Doctorante : Diana NURBAKOVA

Laboratoire INSA : LIRIS
Ecole doctorale : EDA512 : InfoMaths

Multi-day events such as conventions, festivals, cruise trips, to which we refer to as distributed events, have become very popular in recent years, attracting hundreds or thousands of participants. Their programs are usually very dense, making it challenging for the attendees to make a decision which events to join. Recommender systems appear as a common solution in such an environment. While many existing solutions deal with personalised recommendation of single items, recent research focuses on the recommendation of consecutive items that exploits user's behavioural patterns and relations between entities, and handles geographical and temporal constraints.
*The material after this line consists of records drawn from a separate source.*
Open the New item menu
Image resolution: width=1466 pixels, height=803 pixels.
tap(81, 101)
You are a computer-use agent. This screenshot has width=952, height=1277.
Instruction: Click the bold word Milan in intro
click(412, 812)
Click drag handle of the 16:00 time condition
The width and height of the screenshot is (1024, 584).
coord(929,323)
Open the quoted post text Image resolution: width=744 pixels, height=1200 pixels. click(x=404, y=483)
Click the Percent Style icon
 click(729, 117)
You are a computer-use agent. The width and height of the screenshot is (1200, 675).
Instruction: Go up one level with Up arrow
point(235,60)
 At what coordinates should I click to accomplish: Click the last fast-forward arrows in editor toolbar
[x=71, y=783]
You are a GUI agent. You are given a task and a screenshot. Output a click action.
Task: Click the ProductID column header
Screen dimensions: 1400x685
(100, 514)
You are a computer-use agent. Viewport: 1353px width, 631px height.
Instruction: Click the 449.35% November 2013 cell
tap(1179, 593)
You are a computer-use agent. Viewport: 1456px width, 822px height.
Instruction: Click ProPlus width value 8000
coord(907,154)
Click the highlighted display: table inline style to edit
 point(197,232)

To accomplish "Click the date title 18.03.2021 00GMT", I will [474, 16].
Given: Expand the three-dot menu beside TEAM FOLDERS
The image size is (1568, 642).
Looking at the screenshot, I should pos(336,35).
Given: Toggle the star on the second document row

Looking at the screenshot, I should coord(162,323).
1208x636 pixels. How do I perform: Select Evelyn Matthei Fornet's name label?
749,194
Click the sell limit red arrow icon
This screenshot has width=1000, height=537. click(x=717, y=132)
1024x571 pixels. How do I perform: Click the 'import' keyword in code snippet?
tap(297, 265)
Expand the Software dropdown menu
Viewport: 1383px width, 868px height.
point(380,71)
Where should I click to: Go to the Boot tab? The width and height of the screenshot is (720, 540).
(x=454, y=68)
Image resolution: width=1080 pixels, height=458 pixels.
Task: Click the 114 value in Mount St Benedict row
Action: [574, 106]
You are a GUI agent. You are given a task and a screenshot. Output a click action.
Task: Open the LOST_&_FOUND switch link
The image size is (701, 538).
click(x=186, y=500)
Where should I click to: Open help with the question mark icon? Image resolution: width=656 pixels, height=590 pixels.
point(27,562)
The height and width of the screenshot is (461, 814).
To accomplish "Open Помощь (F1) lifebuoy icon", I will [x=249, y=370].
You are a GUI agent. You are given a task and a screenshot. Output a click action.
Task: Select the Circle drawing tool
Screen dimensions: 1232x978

In this thesis, we first formulate the problem of recommendation of activity sequences, classify and discuss the types of influence that have an impact on the estimation of the user's interest in items.
Second, we propose an approach (ANASTASIA) to solve this problem, which aims at providing an integrated support for users to create a personalised itinerary of activities. ANASTASIA brings together three components, namely: (1) estimation of the user’s interest in single items, (2) use of sequential influence on activity performance, and (3) building of an itinerary that takes into account spatio-temporal constraints. Thus, the proposed solution makes use of the methods based on sequence learning and discrete optimisation.
Moreover, stating the lack of publicly available datasets that could be used for the evaluation of event and itinerary recommendation algorithms, we have created two datasets, namely: (1) event attendance on board of a cruise (Fantasy_db) based on a conducted user study, and (2) event attendance at a major comic book convention (DEvIR). This allows to perform evaluation of recommendation methods, and contributes to the reproducibility of results.